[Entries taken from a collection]
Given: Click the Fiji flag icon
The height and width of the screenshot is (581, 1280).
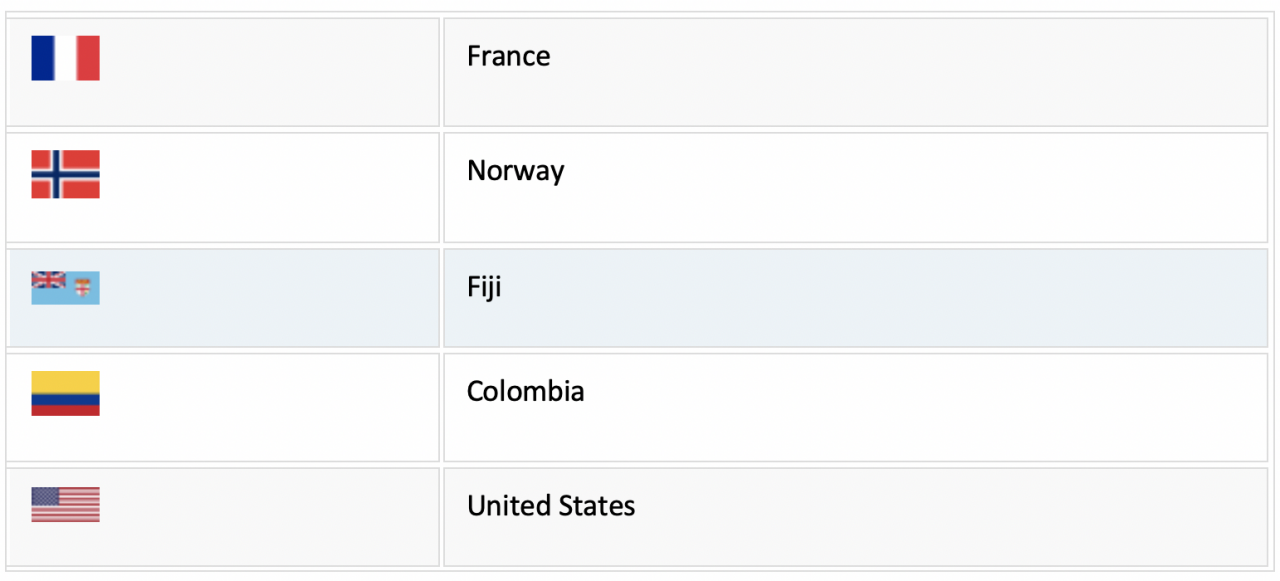Looking at the screenshot, I should tap(65, 288).
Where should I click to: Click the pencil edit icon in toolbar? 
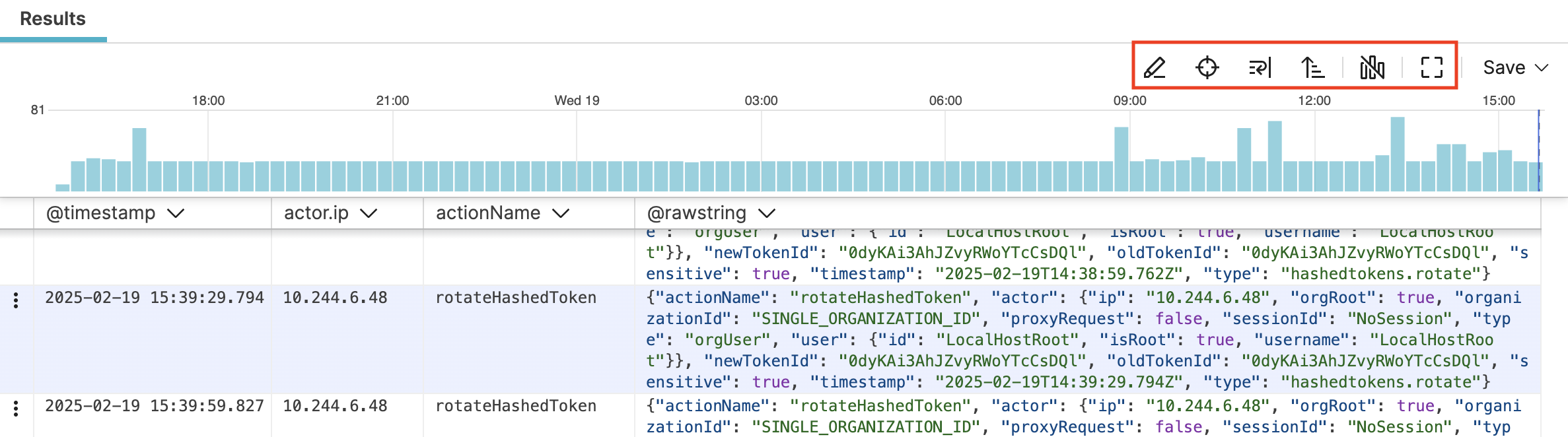(1155, 67)
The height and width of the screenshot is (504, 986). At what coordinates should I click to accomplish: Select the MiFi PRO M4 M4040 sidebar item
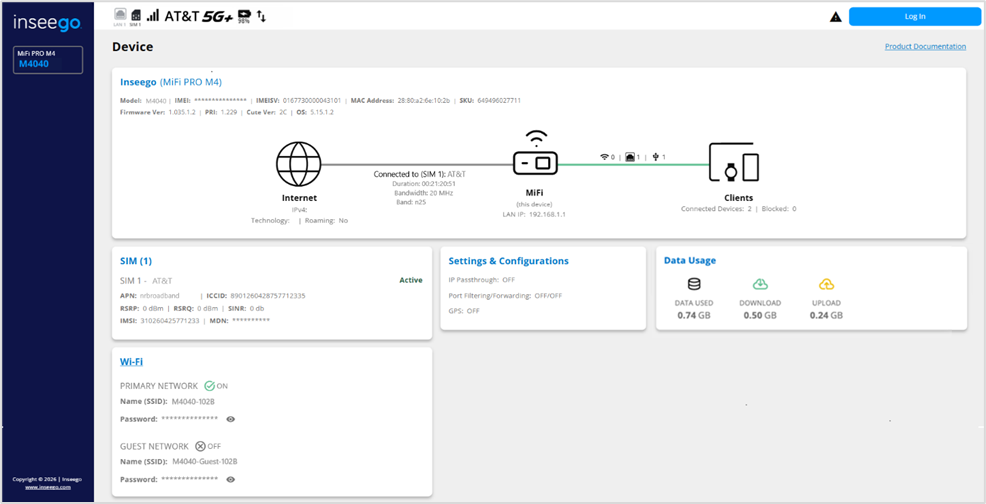click(x=48, y=59)
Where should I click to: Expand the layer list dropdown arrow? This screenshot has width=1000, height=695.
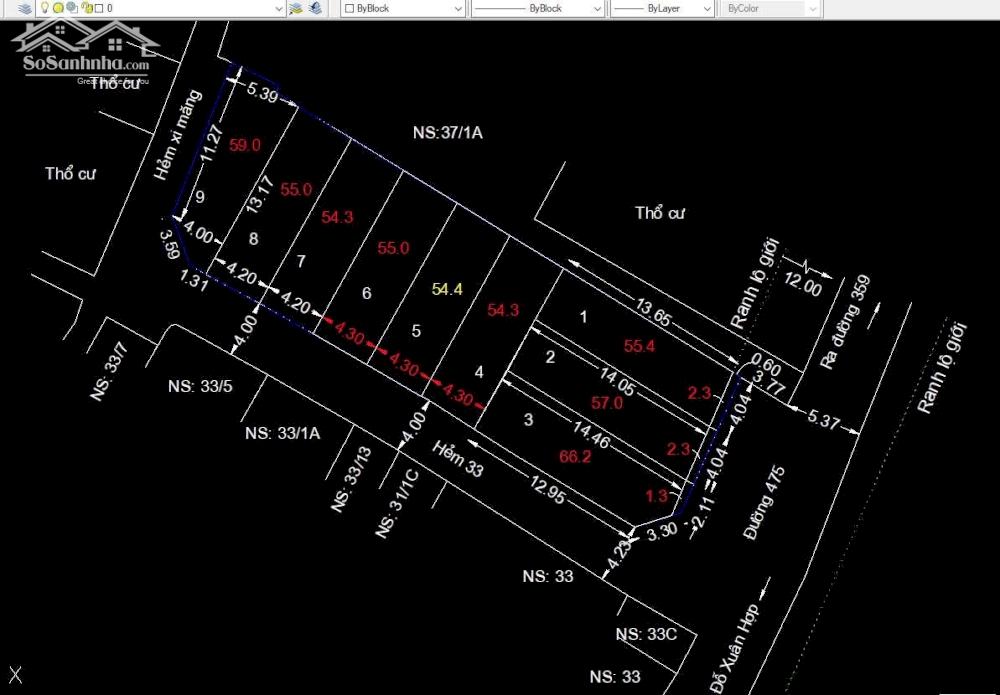pos(278,8)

— What this task involves —
Reproduce the listing with every "Where should I click to" swapped for "Which spot should I click to" and everything else left unchanged. Omit the pictures.

— Expected output —
Given: Click the Fiji flag icon
The height and width of the screenshot is (581, 1280).
Looking at the screenshot, I should tap(65, 288).
Which spot should I click to: Click the pencil edit icon in toolbar? 
(1155, 67)
The height and width of the screenshot is (504, 986). At what coordinates should I click to accomplish: Select the MiFi PRO M4 M4040 sidebar item
click(x=48, y=59)
Which spot should I click to: Expand the layer list dropdown arrow? This screenshot has width=1000, height=695.
pos(278,8)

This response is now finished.